Ten aanzien van de inhoudelijke inrichting van geautomatiseerde surveillance zijn er nog openstaande vragen; er moet een keuze worden gemaakt in de mate van automatisering (semi- of volledig geautomatiseerd), de gebruikte databronnen, het zo nodig aanpassen van definities en de mogelijkheid tot case-mixcorrectie op basis van elektronisch verkregen gegevens. Bestaande systemen zijn veelal ontwikkeld in een enkel ziekenhuis en ze zijn daarmee divers in doelstelling en inhoud. In hoeverre systemen toepasbaar zijn in andere klinieken moet nog onderzocht worden.

Om de overstap naar geautomatiseerde surveillance te ondersteunen wordt in samenwerking met PREZIES onderzoek gedaan naar de toepasbaarheid en validiteit van het semi-geautomatiseerde surveillance model voor diepe POWI na heup- en knieprothesiologie in verschillende Nederlandse ziekenhuizen.
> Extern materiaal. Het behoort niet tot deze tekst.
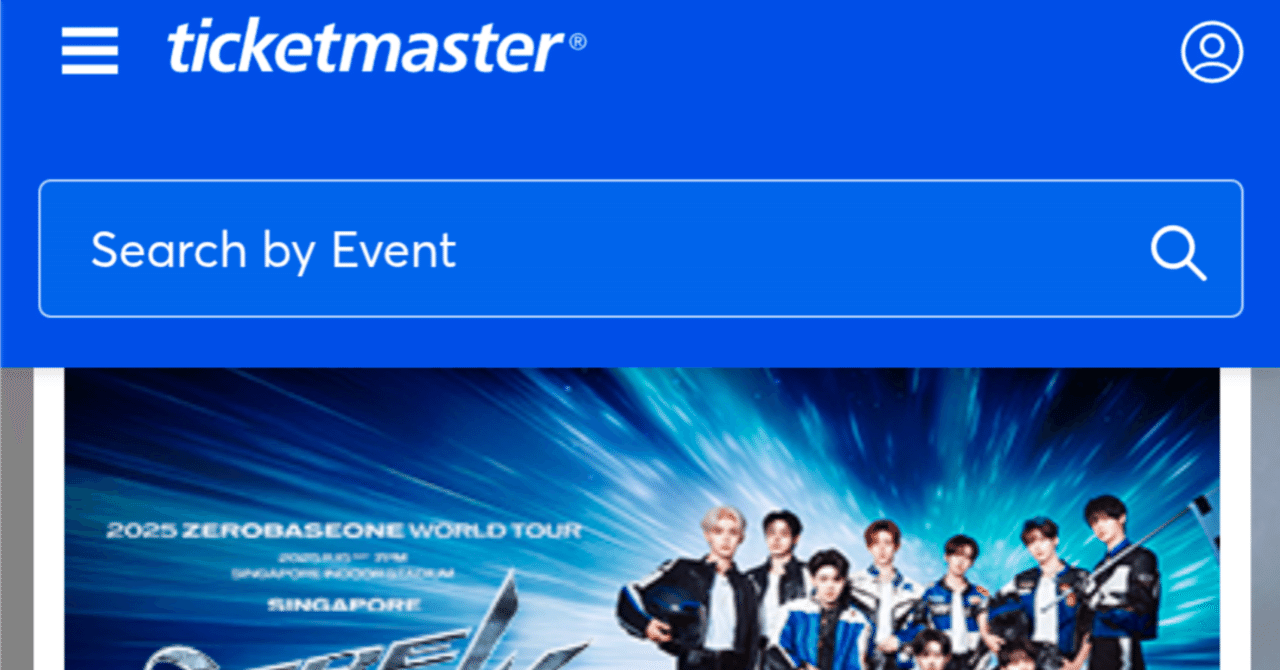Click the gray area right of banner
The height and width of the screenshot is (670, 1280).
(1265, 519)
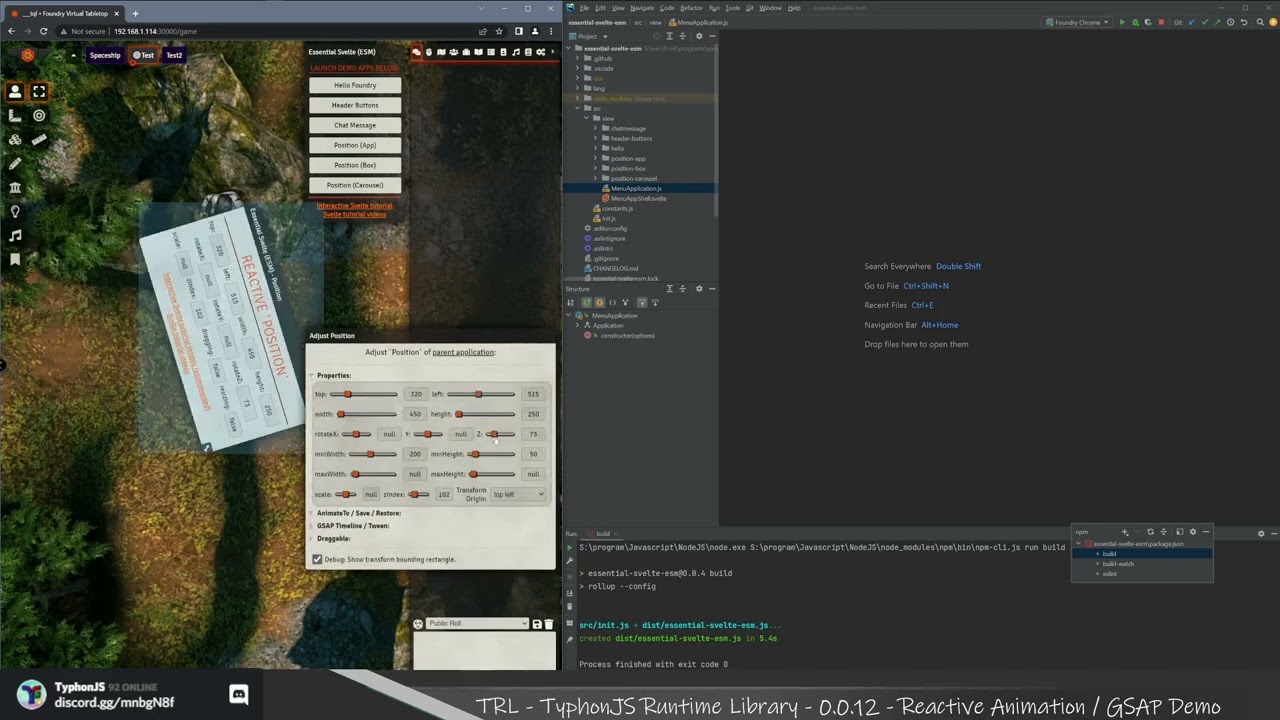Open the Playlists sidebar tab
1280x720 pixels.
click(x=517, y=52)
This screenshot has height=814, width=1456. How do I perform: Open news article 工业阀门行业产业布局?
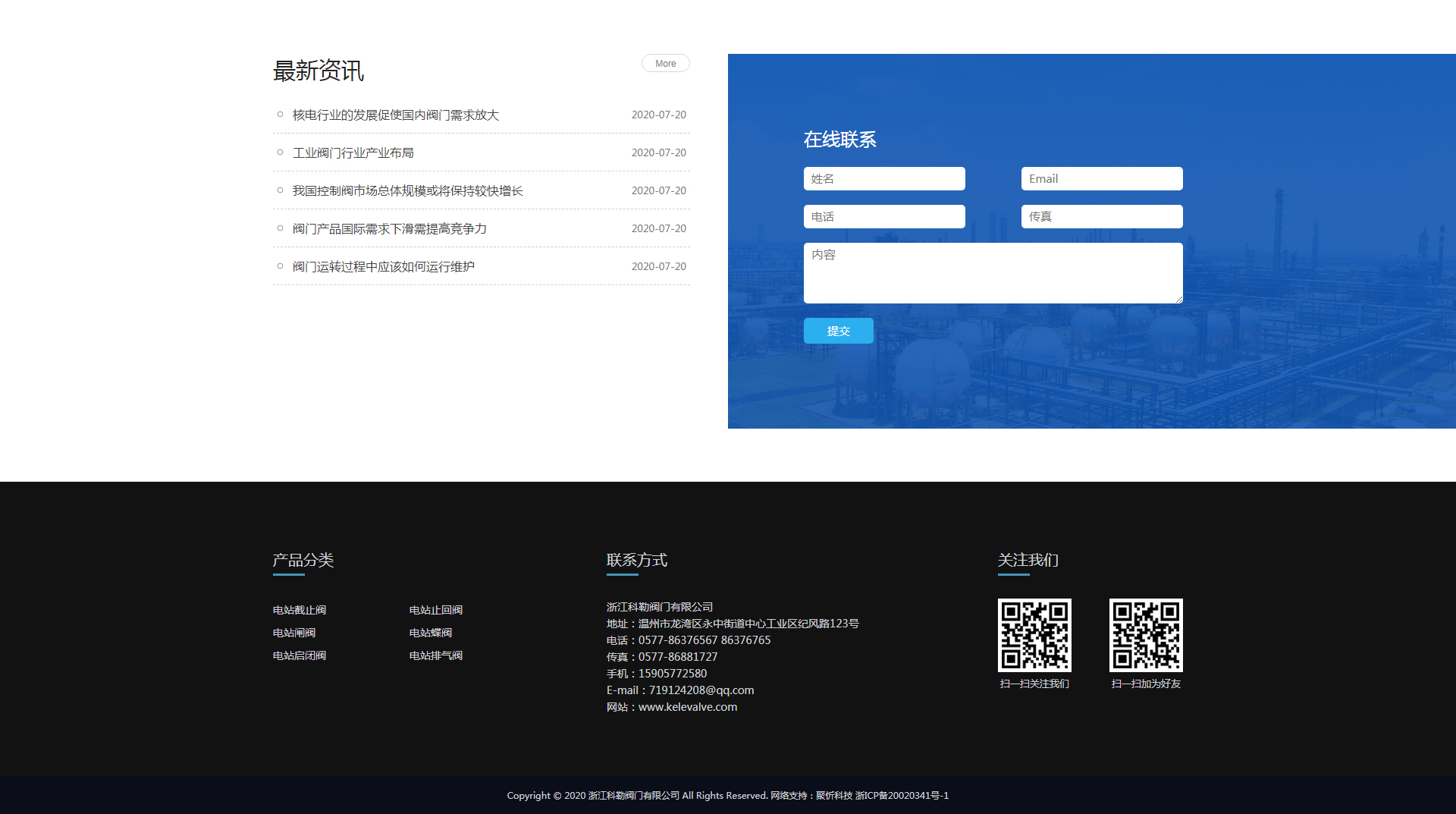(x=353, y=153)
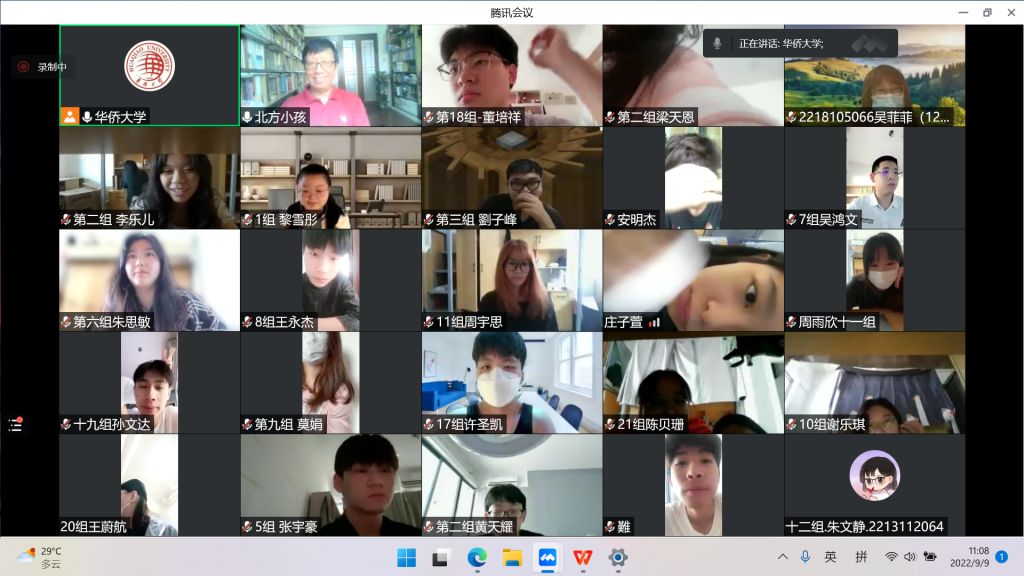Open network and volume quick settings
Viewport: 1024px width, 576px height.
[910, 557]
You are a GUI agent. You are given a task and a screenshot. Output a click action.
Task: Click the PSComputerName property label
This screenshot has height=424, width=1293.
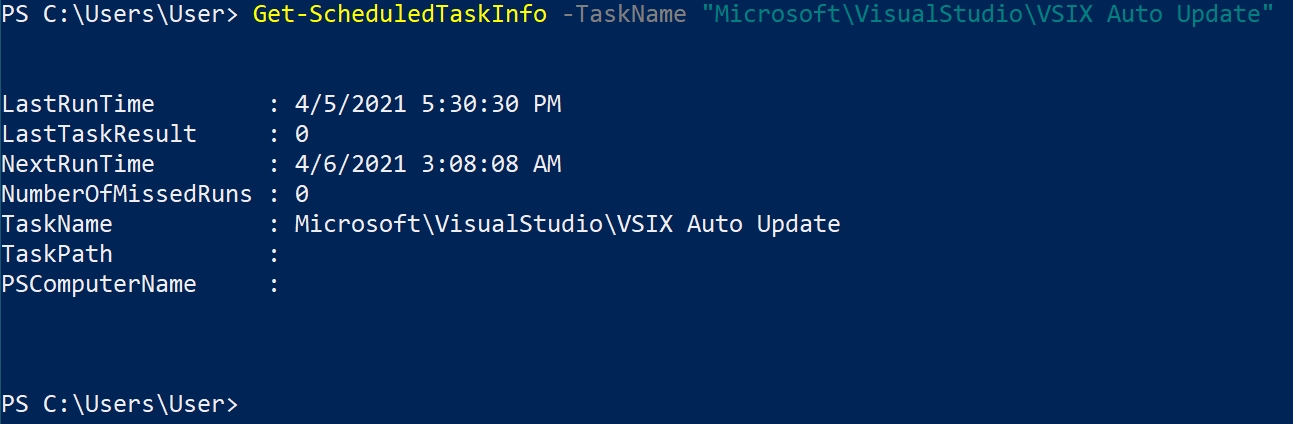click(x=99, y=284)
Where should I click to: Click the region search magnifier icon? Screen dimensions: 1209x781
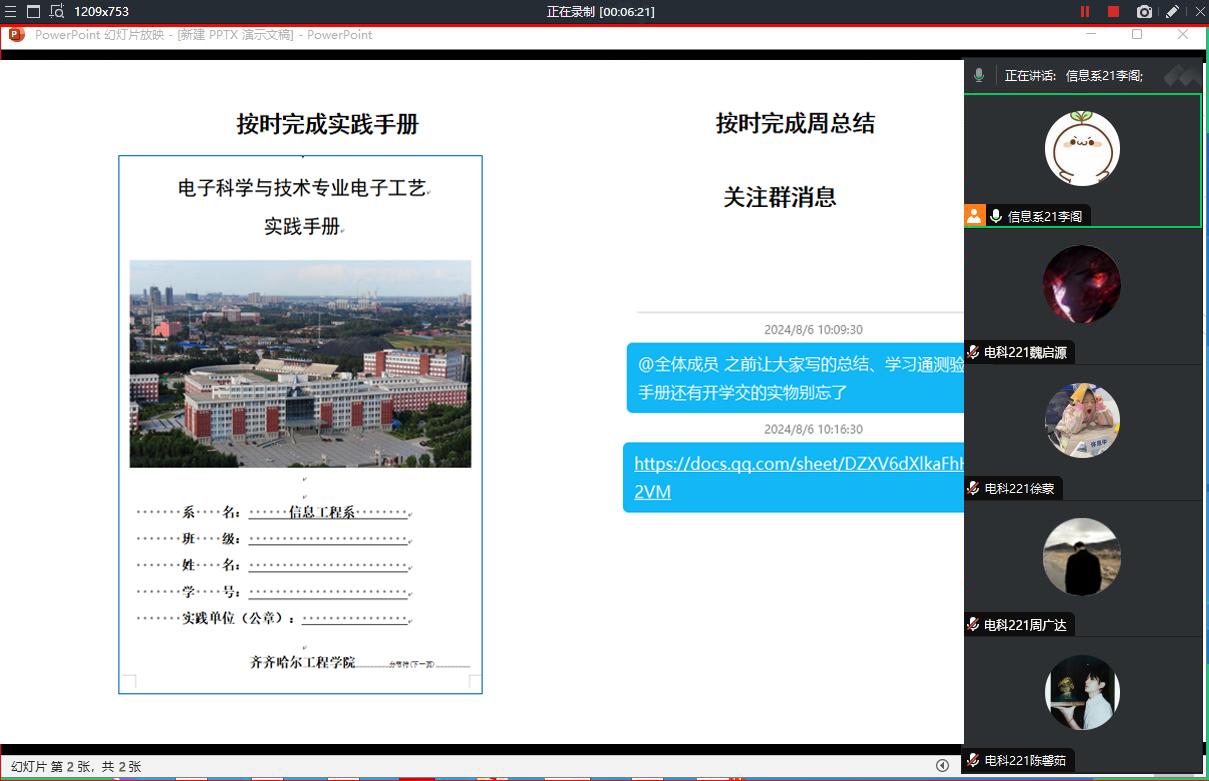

Daarnaast loopt een Europees multicenteronderzoek naar de mogelijkheden voor prospectieve ontwikkeling van surveillance-algoritmen en naar de mogelijkheden van standaardisatie tussen ziekenhuizen.

Conclusie
Geautomatiseerde surveillance van zorginfecties op basis van routinematig opgeslagen gegevens in ziekenhuisinformatiesystemen heeft de potentie om de kwaliteit van infectieregistratie te verbeteren en de registratielast te verminderen. Hiertoe is de elektronische beschikbaarheid van hoogwaardige klinische gegevens en de juiste digitale infrastructuur noodzakelijk. Toekomstig onderzoek zal de kennis vergroten over de toepasbaarheid van geautomatiseerde surveillance op lokaal en grootschaliger niveau. Het versterken van kennis over deze methoden en het vaststellen van een gezamenlijke visie op geautomatiseerde surveillance is nodig om ziekenhuizen te ondersteunen bij het ontwikkelen van kwalitatief hoogwaardige systemen, het doelmatig inzetten van beschikbare middelen en het borgen van de vergelijkbaarheid van resultaten tussen ziekenhuizen.